I used Bavarian sauerkraut because I like the lightly sweet flavor & I also used some sweet & spicy pickle relish for a fun kick. Great served on toasted rye bread triangles, or, well, a spoon works fine too.
This was a huge! hit at our St. Patrick’s Day celebration. It. Was. Excellent! I used mascarpone instead of cream cheese. I doubled both cheeses. The next time I make it, I will double the mayo, sour cream, and ketchup.
This is one of our go-to dips! I used corned beef from the deli and a bag of Sargento shredded swiss cheese. I buy a loaf of seeded rye bread, cut it into “chips” and then brush with a combination of butter and olive oil and toast in the oven til golden and crisped up. Perfect! I think next time, I’ll buy an extra bag of swiss to spread on top. Oh, I also used my kitchenaid stand mixer to make it easier on me – the dip came together in just a minute.

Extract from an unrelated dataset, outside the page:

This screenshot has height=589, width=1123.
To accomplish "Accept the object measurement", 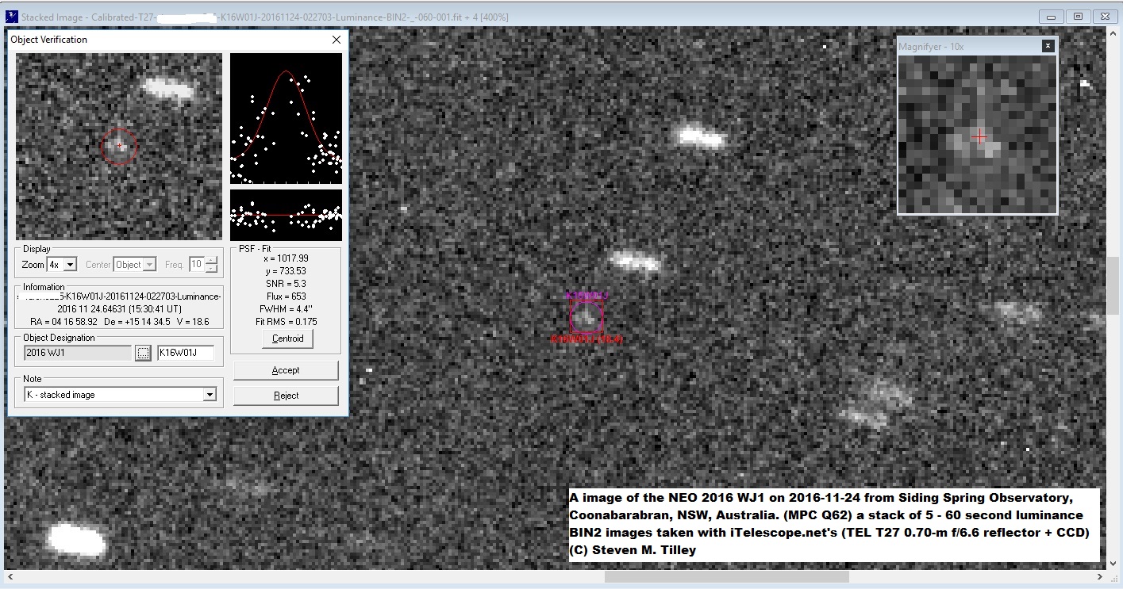I will coord(285,369).
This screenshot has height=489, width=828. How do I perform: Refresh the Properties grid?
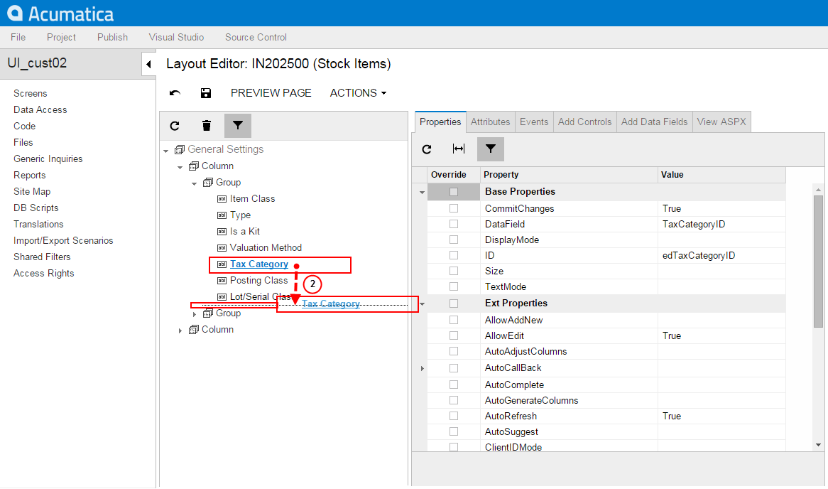pyautogui.click(x=427, y=149)
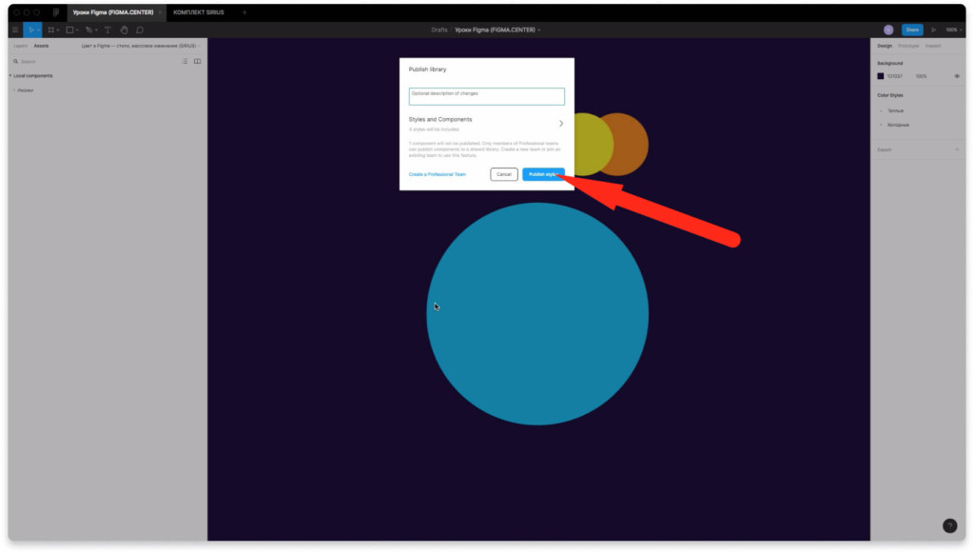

Made exactly as described, yet refrigerated it for a few hours before the game, tossed in the oven for 30 minutes, most excellent!
I halved the recipe (I am the only one in my family that is a fan of Reuben sandwiches) and loved the overall taste, but it was a bit too salty for me. Next time I will add more sauerkraut and reduce amount of meat.
I used good corned beef from the deli.
I’ve made this twice and it is awesome.
I made this with some leftover corned beef from St. Patrick’s Day used swiss cheese, but other than those 2 minor changes, I followed the recipe exactly. This is delicious! I served it with crackers.
I made it just like recipe using pastrami. I didn’t enjoy it because it’s not the splash of flavor the sandwich has.
My husband LOVES this dip. I’m about to make it a second time for my in-laws by doubling up the recipe. It’s definitely our new favorite dip. Try It! You won’t be disappointed!
This is an awesome dish to make. Everyone always loves it. Even my mother in law who is a vegetarian loved this dish and is having me make it again for their visit this weekend XD
I followed the recipe exactly and it was a big hit at my book club. I will make this again.
Made 1/2 batch and used canned corn beef and all regular Swiss cheese. Didn’t change anything else. Was looking forward to trying but thought it just OK. Served with rye toast, celery sticks, and scoop Fritos. Won’t be making again.
I made this for a Happy Hour appetizer and it was a big hit. I didn’t make any changes. I had some left over, so the next day I added a little more mayo, sour cream, and mustard, stirred it up and microwaved it and it was as good as the night before.
This Dip was Excellent! Reuben Sandwiches are my favorite & this dip tasted just like the sandwich! I Love ur Recipes & Videos!